Thank you everybody for the support! Happy New Year and may 2014 bring us some good news for right reasons to write about…!
This is the final part of our Siam Voices 2013 year in review, as we look what else made headlines in Thailand in the past 12 months – including the strange, outrageous and ridiculous. You can read the previous parts here: Part 1: Politics - Part 2: Lèse Majesté & the media - Part 3: The Rohingya - Part 4: Education and reform calls
It has become somewhat of a tradition now at the end of every year in review that we highlight all those news stories that were for various reasons not covered in the blog and mostly talked (rather more ranted) about on my Twitter feed. So without further ado, here’s the definitive incomplete look back at what else happened in Thailand, from the noteworthy to the quirky and from nonsensical to downright ridiculous.
Most unexpected pro-LGBT message of the year: During the Bangkok gubernatorial race earlier this year, the main challenger to the incumbent (and later re-elected) Governor Sukhumbhand Paribatra, Pheu Thai Party’s Pongsapat Pongcharoen published a campaign video with an unexpected pro-LGBT message promoting sexual diversity, mainly aimed at wooing the city’s potential transgender voters. While he didn’t mentioned more details how that would have been reflected in his policies, this we saw a legislative push to bring legal equality to same-sex marriages in Thailand, which would be the first country in Southeast Asia to do so. While a survey last year polled 60 per cent to be against same sex marriage, Thailand is generally known to be tolerant (but not entirely accepted) towards diverse genders and sexual orientations. A bill would have been submitted for a vote in the later months of the year, but due to the current political crisis and the dissolvement of the House, the legislation has been put on the backburner for now.
Media failures of the year: Those who are regularly following me know that I can be admittedly harsh on my colleagues in the Thai media. But apart from the small typos or mix-ups, there were three particular inexcusable cases of failures: one of them is when Daily News posted the full ID card (with photo) of a British gang-rape victim (which as taken down shortly after public backlash), and then there was Channel 3 showing the full murder of two women, but instead blurred the perpetrator’s gun (as per regulation).
In both cases, the authorities also are partly to be blamed since it was them who released the pictures to the media, as they did in the case of a 12-year-old ethnic Karen girl that was kidnapped and tortured by a couple in Kamphaeng Phet province (who unsurprisingly jumped bail and are still at large) – in fact they actually stripped her almost naked to document her mutilated body after years of torture by the couple in front of the press. While they did not show her face, the media are the last line of defense for crime victims and should apply their own judgement, rather than to recite everything said by the police ad verbatim - the victims deserve better.

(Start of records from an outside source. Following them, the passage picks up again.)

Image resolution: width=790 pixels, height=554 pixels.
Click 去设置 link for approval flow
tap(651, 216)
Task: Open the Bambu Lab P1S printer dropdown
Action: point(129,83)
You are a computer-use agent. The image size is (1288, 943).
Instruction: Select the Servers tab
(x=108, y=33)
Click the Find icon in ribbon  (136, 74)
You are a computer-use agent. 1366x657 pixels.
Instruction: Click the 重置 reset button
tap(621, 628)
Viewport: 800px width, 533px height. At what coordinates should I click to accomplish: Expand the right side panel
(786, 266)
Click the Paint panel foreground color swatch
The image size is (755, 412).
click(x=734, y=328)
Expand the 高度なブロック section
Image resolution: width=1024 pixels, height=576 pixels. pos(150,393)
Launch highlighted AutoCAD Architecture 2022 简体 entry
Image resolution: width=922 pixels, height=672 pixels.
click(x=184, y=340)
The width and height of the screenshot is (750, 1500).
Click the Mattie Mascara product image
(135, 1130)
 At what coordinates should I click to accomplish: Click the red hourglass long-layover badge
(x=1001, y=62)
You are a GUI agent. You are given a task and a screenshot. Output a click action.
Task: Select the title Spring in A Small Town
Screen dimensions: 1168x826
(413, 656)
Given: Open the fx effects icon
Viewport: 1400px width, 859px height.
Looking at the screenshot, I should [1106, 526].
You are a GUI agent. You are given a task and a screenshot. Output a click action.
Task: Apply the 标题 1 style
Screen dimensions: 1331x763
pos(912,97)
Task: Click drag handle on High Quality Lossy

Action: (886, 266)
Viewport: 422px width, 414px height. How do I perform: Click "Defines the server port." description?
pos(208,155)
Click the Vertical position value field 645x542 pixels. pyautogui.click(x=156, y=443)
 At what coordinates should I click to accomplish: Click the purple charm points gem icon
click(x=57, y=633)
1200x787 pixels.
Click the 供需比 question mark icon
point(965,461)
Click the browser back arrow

Media mix-up of the year: Channel 5 for running a picture of actress Meryl Streep portraying the late British prime minister Margaret Thatcher instead of the actual Iron Lady herself. However, they weren’t the only ones who made such a blunder on that occasion as a Taiwanese TV station ran footage of Queen Elizabeth II during the news of Thatcher’s passing. Also, (almost predictably) some people also confused actor Morgan Freeman for the late Nelson Mandela…!
The worst Thailand-related article of the year: “10 Things Americans Can Learn From Bangkok“, Huffington Post, February 26, 2013. Where to start…? Nearly all 10 points in this
click-bait list are either incorrect (“SkyRail”, eh?), horribly wrong (“the red light districts are well regulated by police officers and social workers” – really?!) or sheer nonsensical (“packed with people for whom globalization is a watch word”)! But the worst part is: it unwittingly makes a case PRO lèse majesté (“Respect Your Elders”) and confuses it for quirky local folklore…!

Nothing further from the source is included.